Batman – O Cavaleiro das Trevas também foi o responsável por 51,4% da bilheteria entre os 10 filmes mais vistos no País no último final de semana. O total obtido pelo longa-metragem é três vezes maior do que o segundo colocado.

É a maior abertura de um filme da Warner no Brasil, em dólares, em todos os tempos. Ficou 13% acima da marca anterior da empresa, que era Harry Potter e A Ordem da Fênix.

Na gringolândia (Estados Unidos e Canadá), TDK (como já está sendo chamado pelos fãs) obteve 158,3 milhões de dólares em ingressos vendidos e bateu o recorde de arrecadação em um final de semana de estréia, que antes era de Homem-Aranha 3. Diante dos atuais concorrentes, o filme de Christopher Nolan ficou 128,3 milhões de dólares na frente do segundo colocado, o musical Mamma Mia!.

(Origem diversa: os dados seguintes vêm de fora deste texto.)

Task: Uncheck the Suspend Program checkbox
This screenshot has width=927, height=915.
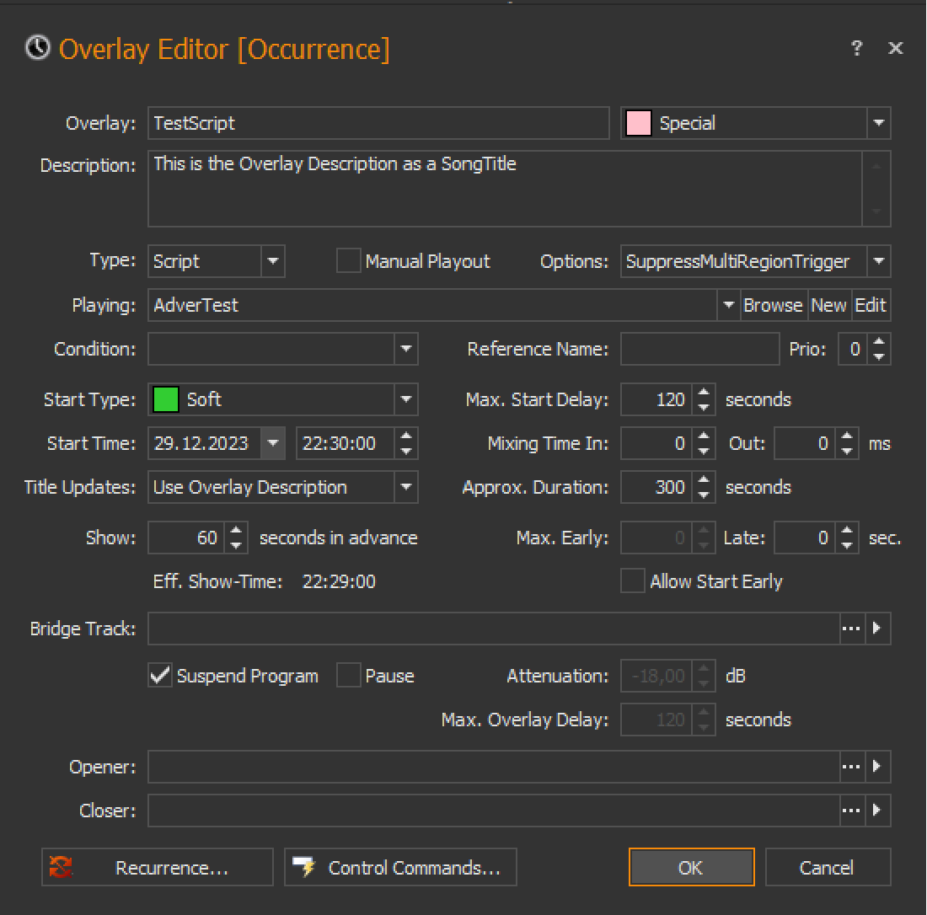Action: 159,676
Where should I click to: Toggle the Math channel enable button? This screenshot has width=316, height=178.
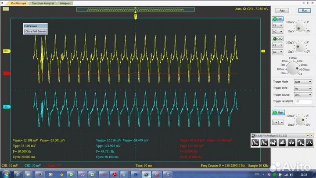(277, 113)
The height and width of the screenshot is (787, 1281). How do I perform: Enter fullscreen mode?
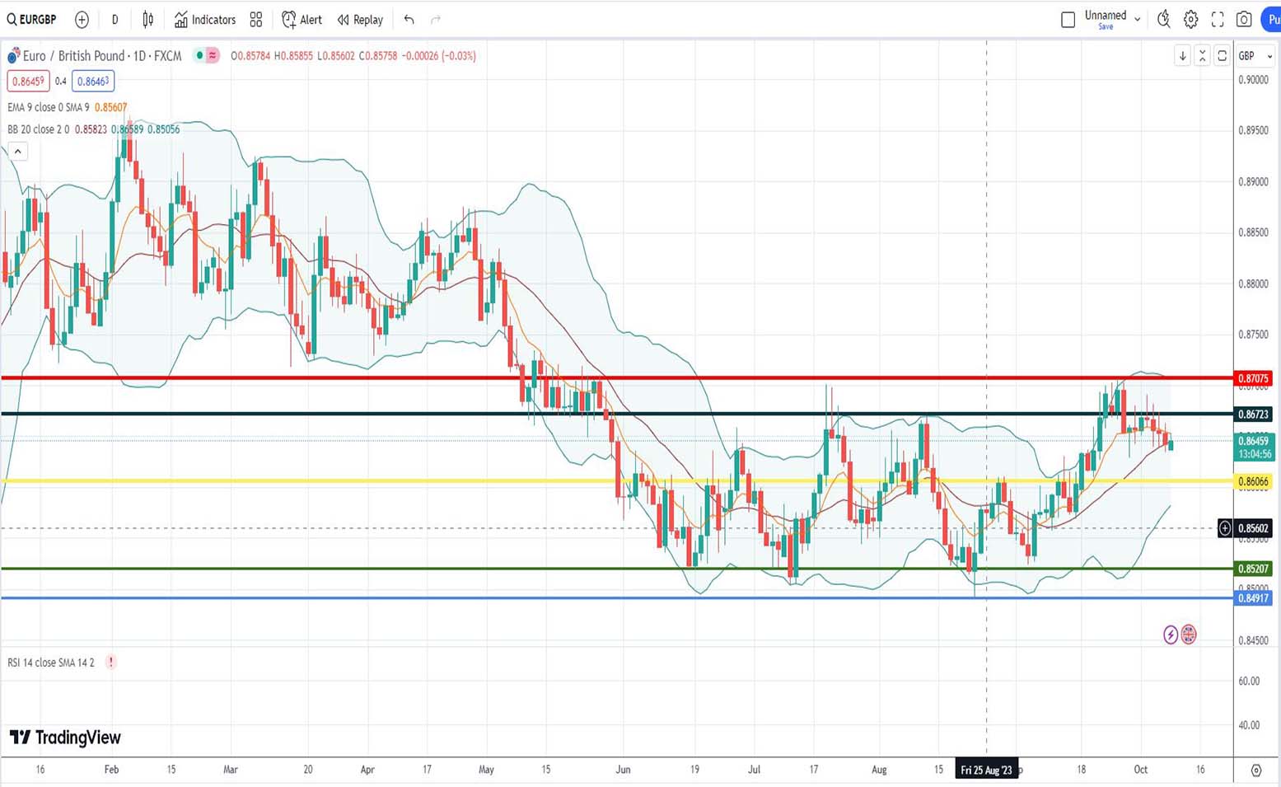(x=1218, y=20)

quarta-feira, julho 02, 2008

Sob a asa do Morcego

2008 está sendo um ano pródigo em filmes baseados em histórias em quadrinhos e nerds em geral. Hulk e Homem de Ferro sendo os melhores exemplos até aqui.

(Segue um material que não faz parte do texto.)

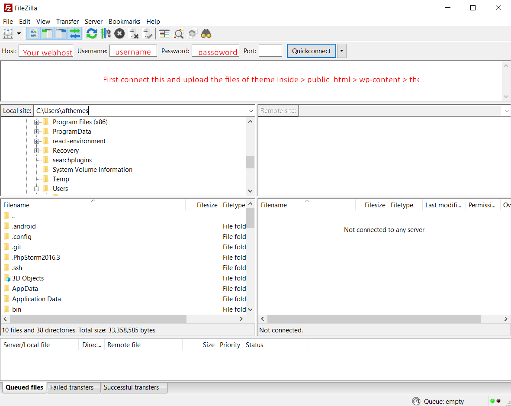Viewport: 511px width, 406px height.
Task: Open the Site Manager icon
Action: click(8, 34)
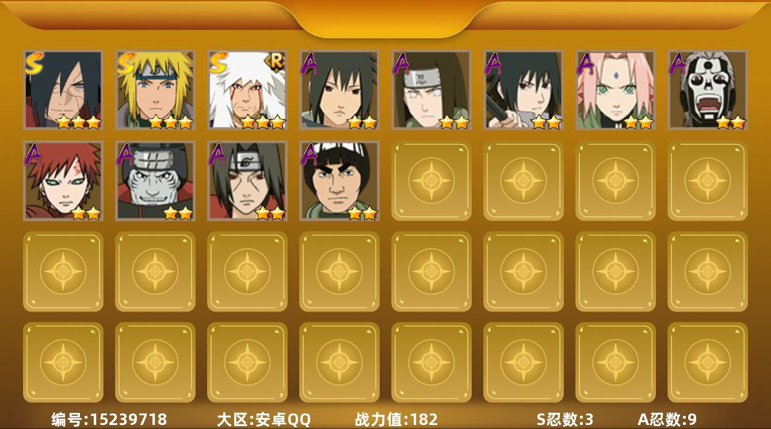Viewport: 771px width, 429px height.
Task: Click the S rank badge on first portrait
Action: [34, 62]
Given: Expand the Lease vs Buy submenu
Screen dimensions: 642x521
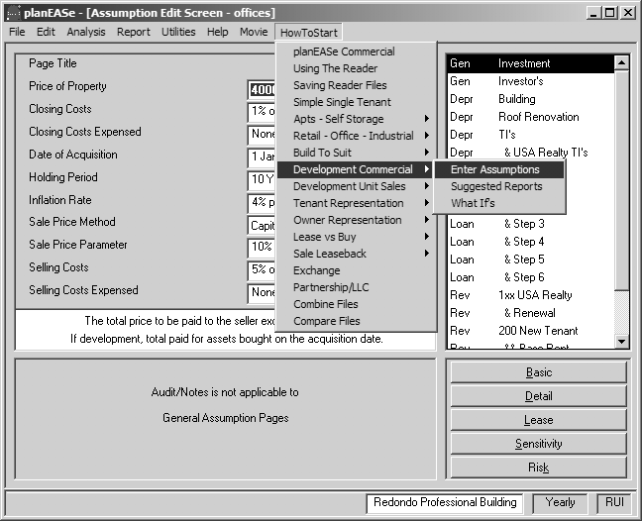Looking at the screenshot, I should pos(354,237).
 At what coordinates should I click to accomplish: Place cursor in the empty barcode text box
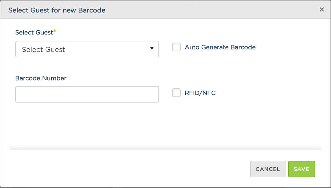point(87,94)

Mas ninguém está preparado para o que vem por aí com Batman - o Cavaleiro das Trevas. Hypado pela inesperada morte de Heath Ledger, a expectativa em torno do filme é enorme.

Na primeira parte deste blockbuster, o diretor Christopher Nolan já deu um show, acompanhado pelo excelente ator Christian Bale. Com tudo já bem conhecido, a tendência é que possa ser visto algo ainda maior e melhor nas telas.

A escolha do Coringa para o vilão deste segundo filme não poderia ter sido mais feliz (sem nenhum trocadilho com o palhaço do crime). A insanidade do personagem precisava de mais espaço para ser explorada - algo muito complicado de ser feito num filme de origem, como foi Batman Begins.

E ainda por cima há a aparição (prometida) do Duas-Caras, o ex-promotor público Harvey Dent. A dicotomia herói-vilão propiciada por esse3s dois personagens e o herói h0omem-morcego é das mais interessantes já criadas nas HQs.

Tudo mostrado até agora aponta que a tradução para a película foi a melhor possível. Veremos. A contagem regressiva para o melhor filme do ano já começou.